For me, the case also serves as a reminder of the significant time expended in the judicial process.  This case did not languish on the docket, and both the District Court and Court of Appeals moved the case promptly, in my experience.  Even so, this has case spent about four years and six months in litigation. 

A recent Reason magazine article by Peter Suderman on Medicare’s Whac-a-Mole approach to cost control is both an excellent analysis of why Medicare is in trouble and an explanation of one of the reasons we are having so much trouble in the rest of the health care system.  As employers trying to do the best we can for our employees, we don’t always see that our problems are linked to the way Medicare (along with other public programs) pays and doesn’t pay providers.  The fix for Medicare is going to create pain for non-Medicare consumers, whether as part of the Patient Protection and Affordable Care Act’s provisions or otherwise.  Prior to Medicare’s addition of 19 million consumers with fully subsidized care into the system, health care took up a steady 5% of GDP–now it is more than three times that, and rising. The article is well-worth reading.

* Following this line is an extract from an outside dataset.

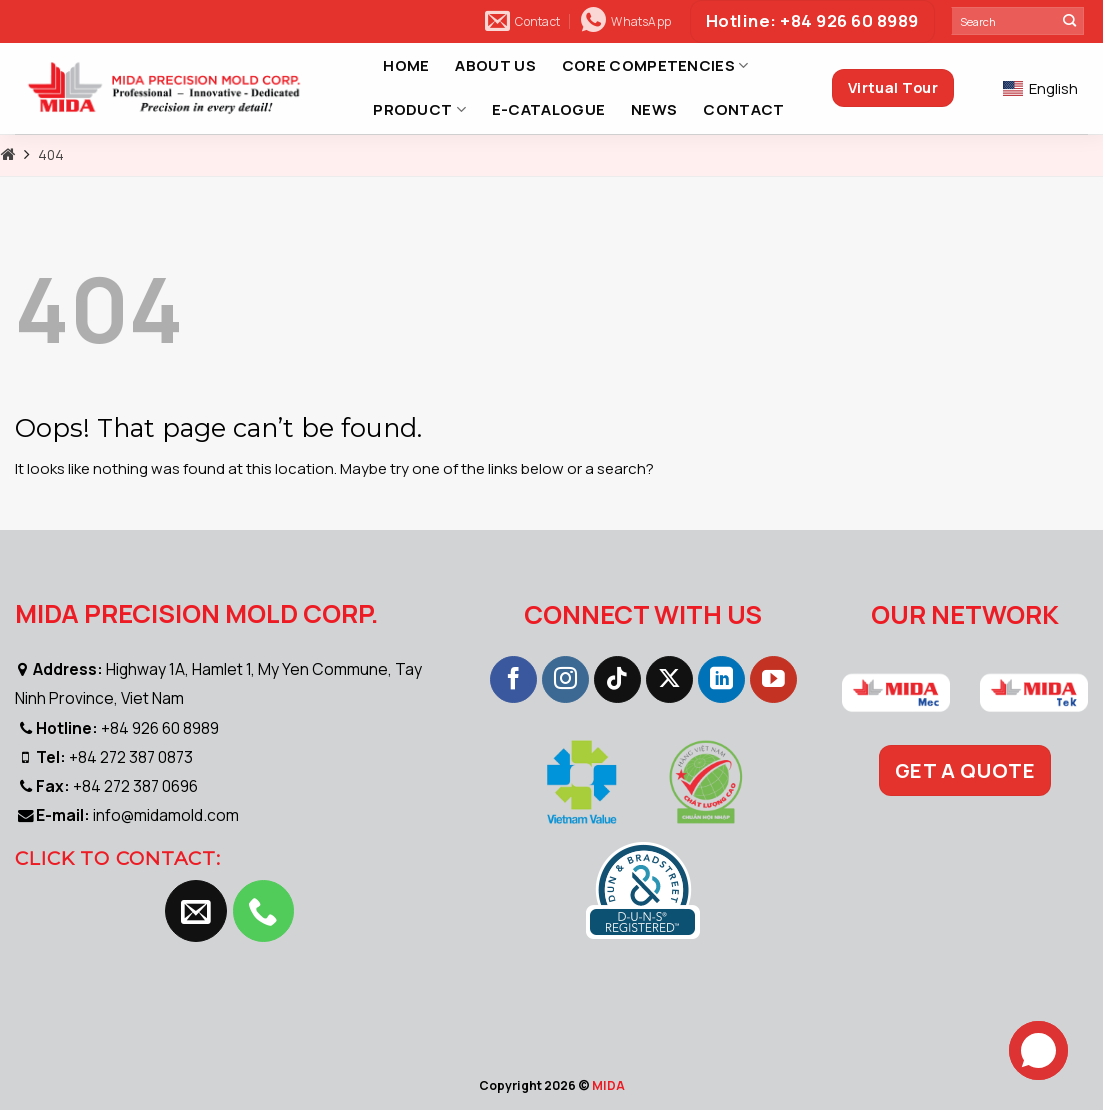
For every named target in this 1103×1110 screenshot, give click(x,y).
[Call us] (264, 911)
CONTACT (743, 109)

While most Americans were out preparing for Christmas last week, the NLRB had some presents of its own.  For employers, the Board postponed its posting rule (which created a new unfair labor practice and potentially extended the statute of limitations) from January 31 to April 30, 2012.  For unions, the Board issued a decision that allows persons who write up employees for discipline and issue it to the employees to engage in pro-union electioneering.  The case, DirecTV U.S. DirecTV Holdings, LLC, was decided by a 2-1 margin.  The majority found that the three-tier review of recommended discipline, conducted by the employer to ensure conformity with company procedures and various laws, meant that the alleged supervisors did not “responsibly recommend” discipline.  This was true even though the percentage of recommendations adjusted during the reviews was very small (less than 10%).  They did not give any weight to the fact that the alleged supervisors actually administered the discipline.  The dissenter found that, based on a number of previous Board decisions, a review of recommendations initiated by alleged supervisors does not mean that they fail to meet the statutory test.  From a practical standpoint, there would be few modern employers who do not subject disciplinary recommendations from anyone in their organization to a  thorough review.  Failure to do so would result in needless mistakes in our complex employment system.

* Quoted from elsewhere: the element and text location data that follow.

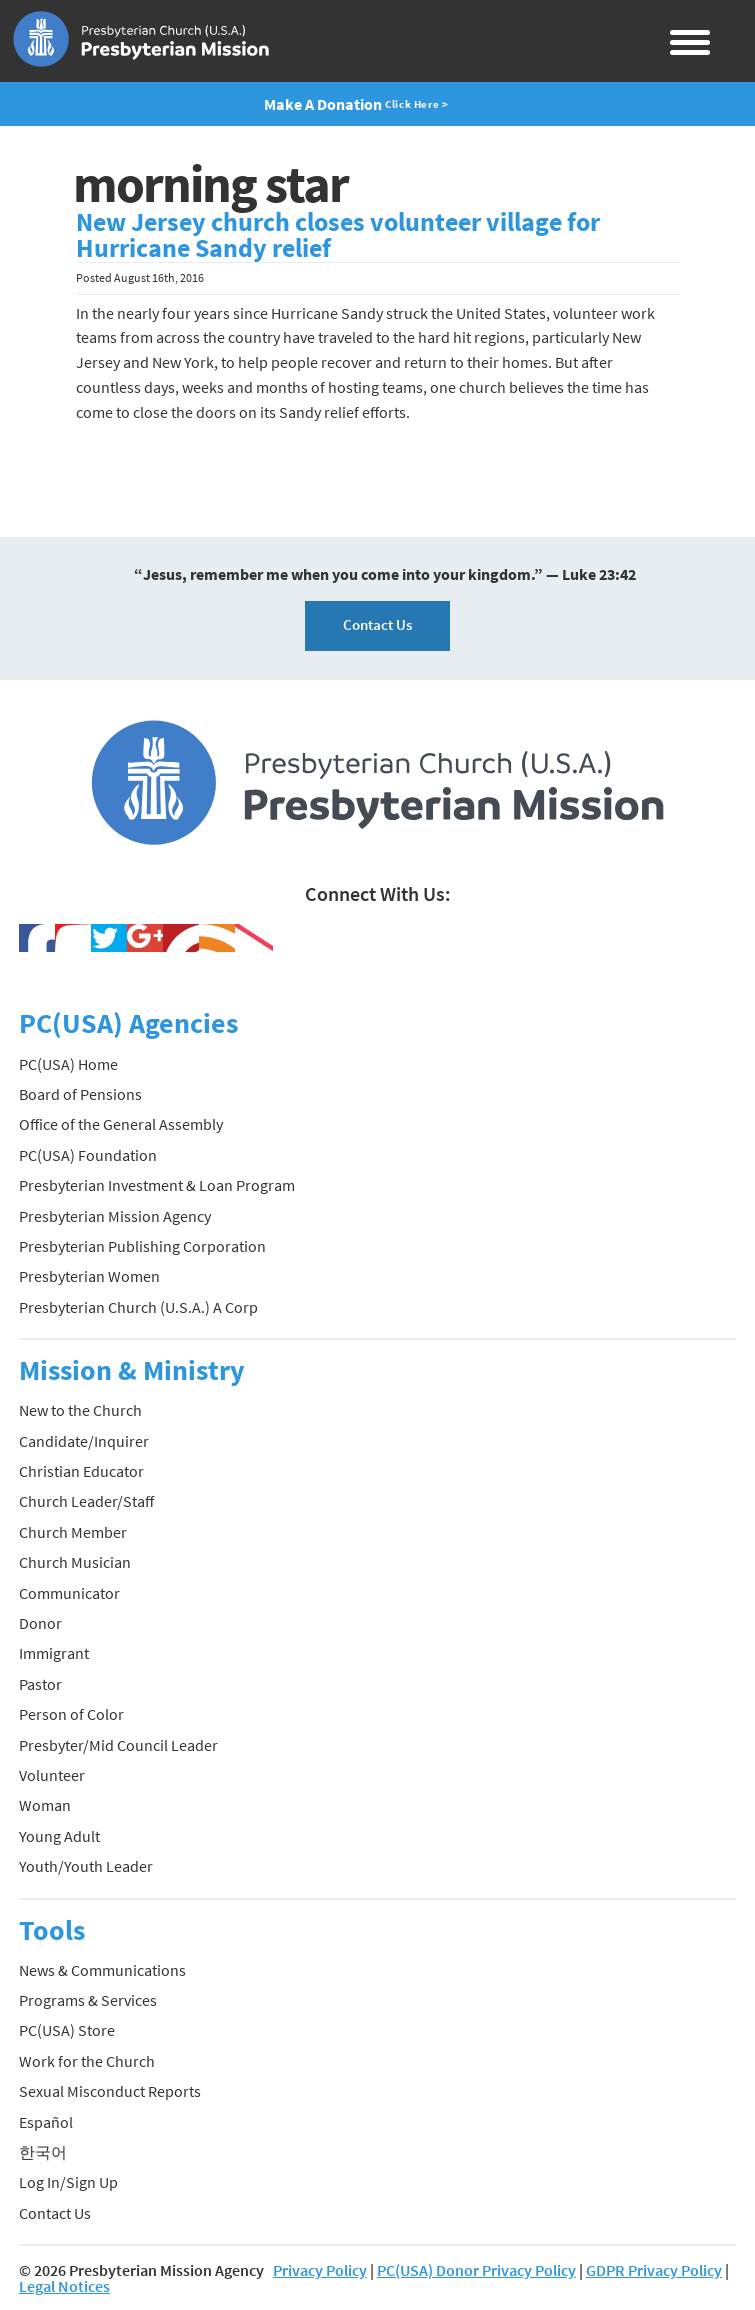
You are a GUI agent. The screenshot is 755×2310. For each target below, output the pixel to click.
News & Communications (102, 1970)
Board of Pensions (80, 1094)
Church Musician (75, 1562)
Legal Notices (64, 2286)
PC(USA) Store (67, 2030)
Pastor (40, 1684)
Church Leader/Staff (86, 1501)
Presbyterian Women (89, 1276)
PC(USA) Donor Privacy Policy (476, 2270)
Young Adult (59, 1836)
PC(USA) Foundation (88, 1155)
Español (46, 2122)
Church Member (73, 1532)
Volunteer (52, 1775)
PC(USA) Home (68, 1064)
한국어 (43, 2152)
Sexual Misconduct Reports (110, 2091)
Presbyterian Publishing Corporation (142, 1246)
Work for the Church (87, 2061)
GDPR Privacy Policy (654, 2270)
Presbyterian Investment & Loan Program (157, 1185)
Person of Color (71, 1714)
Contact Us (377, 624)
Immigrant (54, 1653)
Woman (45, 1805)
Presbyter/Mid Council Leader (118, 1745)
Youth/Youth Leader (86, 1866)
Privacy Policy (320, 2270)
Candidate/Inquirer (84, 1441)
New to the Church (80, 1410)
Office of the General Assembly (121, 1124)
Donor (40, 1623)
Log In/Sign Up (68, 2182)
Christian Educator (81, 1471)
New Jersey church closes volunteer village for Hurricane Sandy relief (338, 235)
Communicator (69, 1593)
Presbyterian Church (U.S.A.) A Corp (138, 1307)
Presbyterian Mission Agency (115, 1216)
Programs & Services (88, 2000)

Finally, the Board itself received a “present” of sorts, when President Obama nominated two individuals to the Board. Sharon Block is a Democrat presently serving with the Department of Labor on its Congressional Affairs. She formerly worked for Senator Kennedy on the HELP Committee in the Senate.  Richard Griffin is the General Counsel of the International Union of Operating Engineers, and serves on the Board of the AFL-CIO Lawyers Coordinating Committee.